Picture a product and engineering team that has quietly made AI part of the workday:
- engineers use coding agents for scaffolding, tests, refactors, and code review
- PMs use frontier models for customer-call synthesis, PRD drafts, roadmap tradeoff memos, and competitive research
- support uses copilots to summarize tickets and draft responses
- design uses generative tools for variation, cleanup, and handoff
- sales and customer success use AI to prep accounts and summarize meetings
At first, this looks like pure productivity upside.
Then the packaging changes. The best model moves into a higher tier. The coding agent gets usage caps. The support workflow needs enterprise controls. The design tool prices heavy generation differently. Local AI machines cost more during refresh. Finance sees five different AI bills, but no one can map them to business outcomes.
By then, the usefulness debate is over. The harder question is whether the company knows which workflows now depend on subsidized intelligence.
That is a product problem, not a finance cleanup exercise.
Pricing, latency, usage limits, fallback modes, and model routing now belong in product architecture. Teams that decide them late will either damage margins or disappoint users when limits become visible.
Product leaders need cost-resilient AI adoption
The next phase of AI adoption can stay ambitious.
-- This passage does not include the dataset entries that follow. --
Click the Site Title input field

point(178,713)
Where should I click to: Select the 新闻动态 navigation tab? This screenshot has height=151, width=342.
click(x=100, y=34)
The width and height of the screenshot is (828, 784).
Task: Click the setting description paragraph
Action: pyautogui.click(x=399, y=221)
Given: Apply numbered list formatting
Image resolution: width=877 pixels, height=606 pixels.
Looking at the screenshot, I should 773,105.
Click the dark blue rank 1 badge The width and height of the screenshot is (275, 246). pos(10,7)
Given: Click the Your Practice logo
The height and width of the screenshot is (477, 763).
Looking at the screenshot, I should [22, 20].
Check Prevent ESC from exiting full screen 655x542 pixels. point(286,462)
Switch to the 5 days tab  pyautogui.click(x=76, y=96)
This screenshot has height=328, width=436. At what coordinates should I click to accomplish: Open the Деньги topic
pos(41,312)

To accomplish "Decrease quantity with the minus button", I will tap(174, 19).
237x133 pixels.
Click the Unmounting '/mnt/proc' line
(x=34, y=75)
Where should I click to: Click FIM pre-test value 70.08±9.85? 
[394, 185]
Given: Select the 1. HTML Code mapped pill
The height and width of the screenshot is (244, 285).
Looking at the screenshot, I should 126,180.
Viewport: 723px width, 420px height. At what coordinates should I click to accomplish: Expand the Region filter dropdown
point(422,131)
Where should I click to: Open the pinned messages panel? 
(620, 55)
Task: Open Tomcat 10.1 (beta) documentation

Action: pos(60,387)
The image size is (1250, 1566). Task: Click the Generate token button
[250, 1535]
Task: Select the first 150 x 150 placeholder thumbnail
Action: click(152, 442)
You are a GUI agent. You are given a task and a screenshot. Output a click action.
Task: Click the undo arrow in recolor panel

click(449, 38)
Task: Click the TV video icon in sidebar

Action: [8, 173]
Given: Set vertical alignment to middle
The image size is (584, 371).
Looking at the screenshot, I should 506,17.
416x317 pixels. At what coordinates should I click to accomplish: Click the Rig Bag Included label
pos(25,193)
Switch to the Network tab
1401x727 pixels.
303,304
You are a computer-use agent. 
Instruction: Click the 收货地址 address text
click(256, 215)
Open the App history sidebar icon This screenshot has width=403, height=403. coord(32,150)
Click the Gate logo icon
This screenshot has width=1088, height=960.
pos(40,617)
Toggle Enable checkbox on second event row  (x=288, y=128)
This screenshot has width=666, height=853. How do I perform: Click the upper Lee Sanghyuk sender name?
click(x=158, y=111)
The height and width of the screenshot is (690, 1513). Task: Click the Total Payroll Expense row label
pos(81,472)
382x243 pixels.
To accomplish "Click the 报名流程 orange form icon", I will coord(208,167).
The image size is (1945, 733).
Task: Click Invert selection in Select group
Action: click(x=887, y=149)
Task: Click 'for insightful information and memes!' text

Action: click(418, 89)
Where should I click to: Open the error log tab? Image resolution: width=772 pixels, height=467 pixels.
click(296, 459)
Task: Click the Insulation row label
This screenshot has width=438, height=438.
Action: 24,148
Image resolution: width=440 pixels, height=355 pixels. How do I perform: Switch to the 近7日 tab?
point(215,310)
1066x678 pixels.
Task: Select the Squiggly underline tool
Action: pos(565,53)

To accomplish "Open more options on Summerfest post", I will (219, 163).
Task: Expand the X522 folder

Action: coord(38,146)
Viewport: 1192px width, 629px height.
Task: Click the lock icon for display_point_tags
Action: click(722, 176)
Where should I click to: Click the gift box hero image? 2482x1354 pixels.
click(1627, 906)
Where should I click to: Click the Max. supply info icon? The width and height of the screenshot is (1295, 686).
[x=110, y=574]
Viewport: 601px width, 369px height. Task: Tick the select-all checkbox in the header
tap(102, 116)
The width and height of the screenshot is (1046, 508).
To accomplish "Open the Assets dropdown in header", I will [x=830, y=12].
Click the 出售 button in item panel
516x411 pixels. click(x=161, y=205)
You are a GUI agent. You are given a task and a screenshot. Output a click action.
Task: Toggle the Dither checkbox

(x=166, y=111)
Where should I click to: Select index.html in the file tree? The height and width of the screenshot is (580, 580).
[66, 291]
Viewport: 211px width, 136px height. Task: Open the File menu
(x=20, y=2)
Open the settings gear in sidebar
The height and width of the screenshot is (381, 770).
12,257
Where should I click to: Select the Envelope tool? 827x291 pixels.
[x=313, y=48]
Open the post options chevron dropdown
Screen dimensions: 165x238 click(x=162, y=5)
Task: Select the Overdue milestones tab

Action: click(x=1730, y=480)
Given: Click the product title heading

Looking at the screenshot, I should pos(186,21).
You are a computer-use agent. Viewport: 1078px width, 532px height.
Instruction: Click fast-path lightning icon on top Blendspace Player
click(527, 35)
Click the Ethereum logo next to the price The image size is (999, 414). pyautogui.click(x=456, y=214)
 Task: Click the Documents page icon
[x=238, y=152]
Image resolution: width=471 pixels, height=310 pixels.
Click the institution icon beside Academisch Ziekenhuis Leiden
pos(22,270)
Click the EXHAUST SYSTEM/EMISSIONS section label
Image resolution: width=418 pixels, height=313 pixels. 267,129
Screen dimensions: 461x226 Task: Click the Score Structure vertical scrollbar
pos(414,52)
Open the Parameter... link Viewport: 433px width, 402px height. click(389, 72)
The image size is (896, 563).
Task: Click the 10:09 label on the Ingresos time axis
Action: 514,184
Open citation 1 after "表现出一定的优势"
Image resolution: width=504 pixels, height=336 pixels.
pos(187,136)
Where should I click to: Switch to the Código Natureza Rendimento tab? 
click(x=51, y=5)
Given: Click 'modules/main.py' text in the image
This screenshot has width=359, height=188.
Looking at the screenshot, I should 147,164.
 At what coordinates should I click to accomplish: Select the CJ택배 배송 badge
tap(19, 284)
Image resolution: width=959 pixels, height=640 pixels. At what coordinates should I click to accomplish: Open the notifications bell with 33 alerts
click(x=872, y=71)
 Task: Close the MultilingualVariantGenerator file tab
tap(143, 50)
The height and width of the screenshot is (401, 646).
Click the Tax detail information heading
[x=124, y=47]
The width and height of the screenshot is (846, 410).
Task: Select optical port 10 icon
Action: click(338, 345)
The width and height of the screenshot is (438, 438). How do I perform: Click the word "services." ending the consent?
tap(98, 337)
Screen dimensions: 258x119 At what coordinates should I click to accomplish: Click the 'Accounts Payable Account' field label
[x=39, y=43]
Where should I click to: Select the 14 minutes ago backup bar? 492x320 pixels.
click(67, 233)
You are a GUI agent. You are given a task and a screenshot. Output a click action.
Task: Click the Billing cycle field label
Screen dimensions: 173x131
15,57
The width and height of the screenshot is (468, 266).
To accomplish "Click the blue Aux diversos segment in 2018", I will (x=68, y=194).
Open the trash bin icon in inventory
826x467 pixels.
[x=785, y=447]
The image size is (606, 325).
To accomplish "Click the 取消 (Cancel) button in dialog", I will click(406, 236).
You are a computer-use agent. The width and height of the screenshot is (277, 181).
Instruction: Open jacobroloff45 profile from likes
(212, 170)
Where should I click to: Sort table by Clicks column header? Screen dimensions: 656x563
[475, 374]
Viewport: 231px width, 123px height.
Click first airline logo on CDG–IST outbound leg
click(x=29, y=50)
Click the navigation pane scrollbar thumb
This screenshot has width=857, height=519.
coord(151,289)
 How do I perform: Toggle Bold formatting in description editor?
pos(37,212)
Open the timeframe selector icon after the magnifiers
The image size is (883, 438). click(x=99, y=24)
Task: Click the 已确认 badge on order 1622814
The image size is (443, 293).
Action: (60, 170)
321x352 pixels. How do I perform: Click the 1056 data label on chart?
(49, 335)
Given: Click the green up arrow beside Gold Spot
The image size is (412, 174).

It needs to be less naive.
Product and business leaders need to stop asking only, "How do we get more people using AI?" They also need to ask, "Which parts of our operating model still make sense when AI is priced closer to its underlying cost?"
A practical audit can start with five checks:
| AI adoption check | What to ask |
|---|---|
| Mission-critical workflows | If model access changed tomorrow, what would actually break? |
| Frontier-model dependency | Which tasks truly need the best model, and which can use cheaper or smaller intelligence? |
| Cost per outcome | What is the cost per resolved ticket, reviewed pull request, product spec, research memo, design iteration, or customer workflow? |
| Fallback architecture | Can the company switch vendors, route to smaller models, run local inference, cache common outputs, or degrade gracefully? |
| Ownership of AI spend | Who sees the full AI cost across product, engineering, IT, finance, and team-level SaaS budgets? |
That does not make AI adoption a mistake. It makes lazy adoption expensive.
Use AI aggressively where the gain is real. Build with it. Redesign workflows around it. But do it with a clear view of cost, dependency, fallback, and ownership.
The subsidy phase is ending
The first AI shock was capability.
People discovered that models could write, code, summarize, search, reason, generate, and operate tools.
The second AI shock is cost.
Hardware is already showing the signal. Memory prices surged. Storage became strategic. Consumer devices got more expensive. A memory stock briefly moved like a frontier AI company. The supposedly boring layers of computing stopped looking boring.
Software comes next. AI tools will remain useful. The harder question is whether companies are building workflows that still make sense when pricing reflects the infrastructure underneath.
Teams that treat today’s AI pricing as permanent may be building on a subsidy without naming it.